- AMLD5 is here, and AMLD6 is on its way
- What is AMLD5?
- Who is it relevant for?
- What do businesses need to do to ensure they’re compliant?
Sinead McDonald (Head of Compliance and Regulatory Affairs at Information Security Assurance Services) talks to Adrian Whelan (Senior Vice President of Regulatory Intelligence at Brown Brothers Harriman)
Summary Highlights of the Podcast
The Rise of Regulation
- The bar on regulation – AML, KYC, Identification – is continuing to rise.
- AMLD4 was a seismic shift in KYC / Identification
- It brought out the concept of Ultimate Beneficial Ownership
- Regulators, governments, financial service providers had an obligation to really look through the chain of ownership and cashflows
- AMLD5 is here, it came into law this year (2020). It’s just one more step towards increased AML regulation…and AMLD 6 is on its way
- AMLD5 brings a far greater number of constituents and stakeholders and types of activities into scope that previously were not in scope
- It looks to deal with modern non-standard, non-traditional methods of payments –
- Such as pre-paid cards, crypto currency, e-money type facilities.
- These payment methods are new and haven’t been regulated before, so it’s an evolution of regulation
What are the Challenges for Businesses?
“The confluence of GDPR with AML / KYC is not often understood, they’re looked at separately, but they’re directly interwoven into each other and can be in conflict”
- Commercially, [businesses] have a regulatory requirement to “know their customer” and have ID verification…it looks for more data from customers …yet on the flip side there’s GDPR protecting customers’ information
- Businesses have to navigate that and get through those obstacles… businesses need to understand how [AML and GDPR] interact
Privacy by Design to Scale
“You’re constraining your own business and customer take-on by not having privacy by design built into your core process”
- Companies need to have “privacy by design” integrated into the core of their product / service
- In a highly automated environment where businesses want more customers not less, can they build privacy by design to scale? That’s critical.
- This is where traditional financial service providers are struggling. And why more fintech providers are stepping into the market and filling that space, they’re also providing easier user experiences
- Regulation is a challenge to implement but always comes with an opportunity set
- Regulation & Identity Verification
- Creates an area of opportunity and companies are coming forward saying “we have a solution that can help with the regulatory requirement and the customer experience”
So What is AMLD6?
“AMLD6 gives regulators and overseers a little bit more teeth”
- It’s a progression — AMLD5 is business-level, whereas AMLD6 is for the authorities and regulators.

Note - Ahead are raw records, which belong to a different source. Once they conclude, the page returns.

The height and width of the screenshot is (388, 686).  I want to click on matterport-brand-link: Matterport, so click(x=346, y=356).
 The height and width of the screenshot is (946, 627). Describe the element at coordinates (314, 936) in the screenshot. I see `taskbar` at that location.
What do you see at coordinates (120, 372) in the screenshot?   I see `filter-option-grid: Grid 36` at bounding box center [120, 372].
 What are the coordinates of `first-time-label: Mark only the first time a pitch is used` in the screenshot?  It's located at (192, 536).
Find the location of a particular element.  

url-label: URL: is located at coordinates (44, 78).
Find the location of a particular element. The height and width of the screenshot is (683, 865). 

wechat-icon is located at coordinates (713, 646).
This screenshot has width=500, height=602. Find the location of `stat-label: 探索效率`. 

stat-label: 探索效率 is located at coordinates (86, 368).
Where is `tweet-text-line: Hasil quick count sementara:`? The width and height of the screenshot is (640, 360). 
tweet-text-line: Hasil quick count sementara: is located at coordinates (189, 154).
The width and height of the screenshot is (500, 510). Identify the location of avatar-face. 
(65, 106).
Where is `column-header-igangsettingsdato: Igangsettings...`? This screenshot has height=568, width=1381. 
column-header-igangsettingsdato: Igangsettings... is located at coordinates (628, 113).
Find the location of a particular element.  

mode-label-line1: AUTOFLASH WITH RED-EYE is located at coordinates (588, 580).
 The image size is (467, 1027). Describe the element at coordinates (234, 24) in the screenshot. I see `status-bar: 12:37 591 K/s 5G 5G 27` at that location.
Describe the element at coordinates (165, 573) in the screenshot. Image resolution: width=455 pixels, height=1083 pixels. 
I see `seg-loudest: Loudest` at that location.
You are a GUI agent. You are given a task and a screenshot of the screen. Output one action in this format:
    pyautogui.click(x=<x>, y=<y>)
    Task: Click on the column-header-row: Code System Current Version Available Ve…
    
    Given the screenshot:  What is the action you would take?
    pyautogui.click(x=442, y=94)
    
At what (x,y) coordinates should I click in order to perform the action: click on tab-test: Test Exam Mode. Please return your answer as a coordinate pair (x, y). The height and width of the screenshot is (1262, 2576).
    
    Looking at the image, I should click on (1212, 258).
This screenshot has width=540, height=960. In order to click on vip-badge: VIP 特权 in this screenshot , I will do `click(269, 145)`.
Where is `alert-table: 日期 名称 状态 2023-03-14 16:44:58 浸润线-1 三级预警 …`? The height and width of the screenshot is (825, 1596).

For example, the Central Bank of Ireland is hyper focused on this area
- AMLD6 gives [regulators] a higher right of inspection authority that wasn’t there before
- Sanctions, penalties, a more intrusive approach for rights of enquiry for standards
- If you’re a regulated financial service provider, there’s a heightened expectation of increased scrutiny or being asked about your process, or specific events or proving how you go about your business
- There’s a granularity of inquiries, not just from regulators and FYUs but from investors as well.
“It’s not just a regulatory imperative, it’s becoming a commercial imperative.”
- It’s becoming a commercial question, around your policies and procedures and how you do it on an ongoing basis — not just a regulatory imperative, it’s becoming a commercial imperative.
“The future of regulation is not about “us and them” – it’s about collaboration between policy makers/regulators, innovative technologies and new providers with solutions partnering with traditional entities.”